→ Exercise directions
Please repeat exactly the lines from the one containing "Viewport: 704px width, 646px height." to the end of the entries below, both included, and omit all pictures.

→ Records contained in a dataset
■ ■ ■ ■ ■
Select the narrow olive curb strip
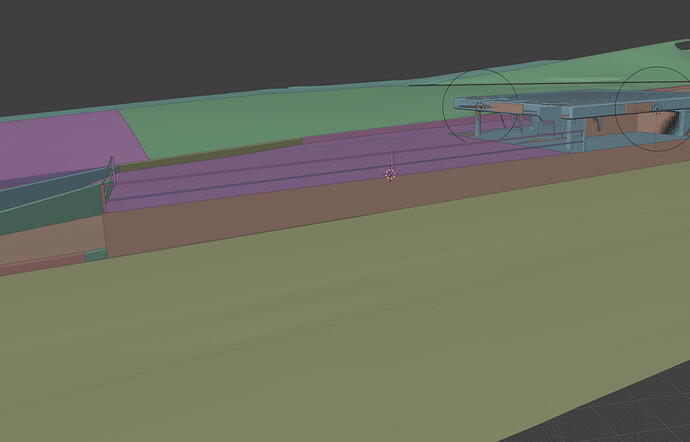The width and height of the screenshot is (690, 442). pyautogui.click(x=210, y=155)
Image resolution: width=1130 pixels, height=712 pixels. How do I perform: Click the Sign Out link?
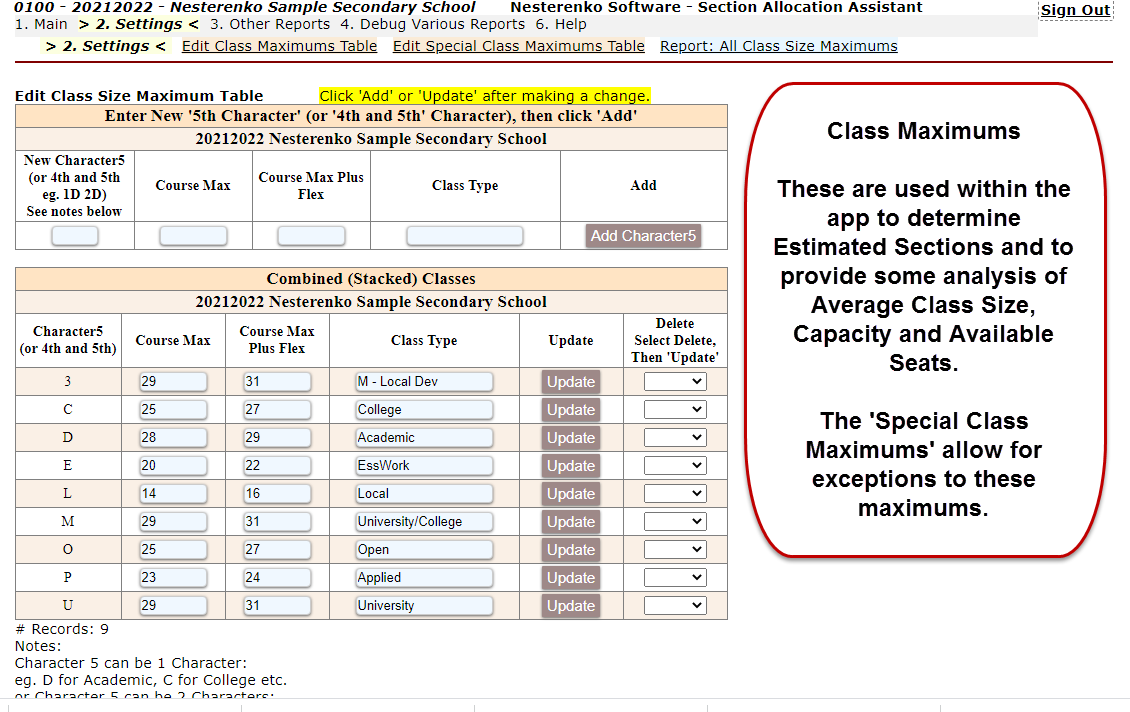(x=1075, y=10)
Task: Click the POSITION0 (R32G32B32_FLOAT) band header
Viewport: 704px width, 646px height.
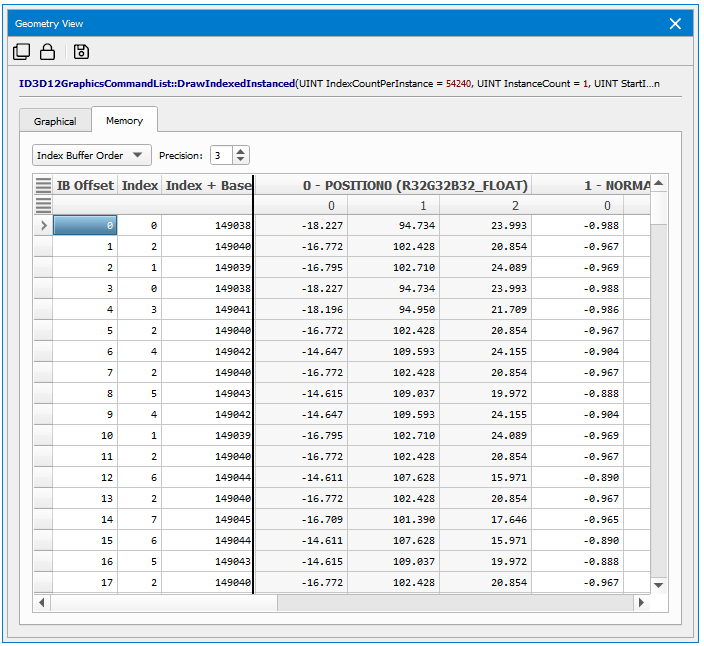Action: tap(415, 185)
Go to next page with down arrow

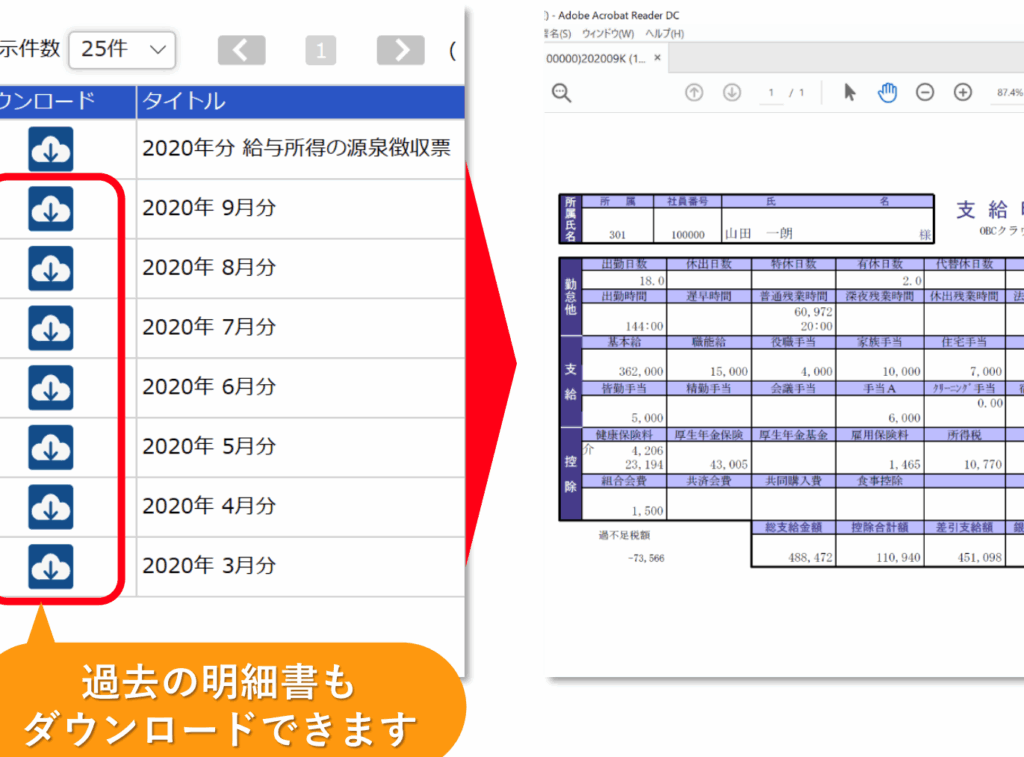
■ ■ ■ ■ ■
→ Response to the task
Viewport: 704px width, 646px height.
Action: tap(415, 185)
Go to next page with down arrow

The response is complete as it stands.